Marcum’s fastball averaged 86.9 mph in 2011, which isn’t a huge deal considering how infrequently he threw it (just 34.3% of the time), but doesn’t inspire confidence about his velocity as he ages. His bread and butter is the changeup, but according to FanGraphs, his change was the least effective it’s been since 2006, coming in at 2.6 runs above average. He also missed fewer bats in 2011. His swinging strike percentage was down by about half a percent (from 10.9% to 10.3%), and his Z-Contact percentage — how often an opposing batter makes contact on a pitch inside the strike zone — jump from 84.7% to 86.9%. His K/9 dipped, and his BB/9 rose. There’s a chance these could all be one-year flukes, but it’s enough to make you think twice about offering an extension. While Greinke is the type you would jump to re-sign in the offseason, Marcum is the type you may want to wait to extend until midseason, just to make sure what you saw last season wasn’t the start of permanent decline.

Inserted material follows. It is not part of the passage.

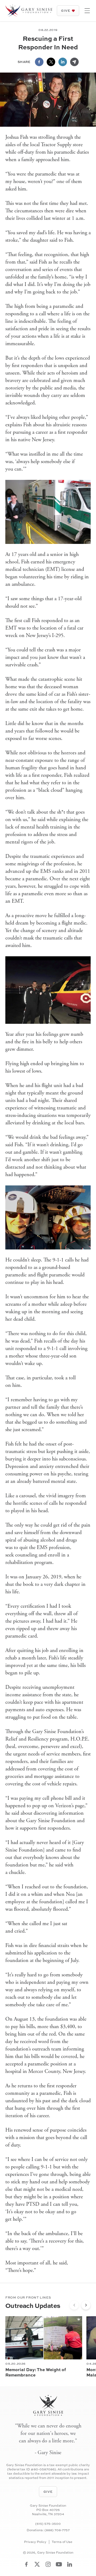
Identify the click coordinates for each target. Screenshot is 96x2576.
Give (65, 10)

As far as Axford goes, extending any relief pitcher is a big risk for a small-market club. When you’re talking about a pre-arby closer who will be 29 in 2012, it borders on insane. There’s just no reason to even entertain the idea of extending Axford right now, unless the club is sure it’s going to save a boatload of money by buying out an arby year or two. We saw last season the impact a very good bullpen can have, but part of the reason the Brewers were able to put together such a group was the fact that Axford was making peanuts. Axford’s been very good the past two years, but you don’t want to pay for past performance when it comes to relief pitchers.
If Jonathan Papelbon’s contract can teach us anything, it’s that closers are vastly overrated on the open market. If the Brewers weren’t trying to replace half their bullpen this offseason, this would actually likely be the very best time to sell high on Axford. With K-Rod gone and Takashi Saito and LaTroy Hawkins possibly leaving, too, it would be hard to justify. It’d be a great way to capitalize on the value, though, now that Axford is in “Proven Closer” territory.
Mark Attanasio said recently that the Brewers aren’t going to spend money just to “fill payroll,” and that they were going to pick their spots. Spending money on Greinke? Excellent idea. Rolling the dice on Marcum and/or Axford? That’s how a small-market team gets burned.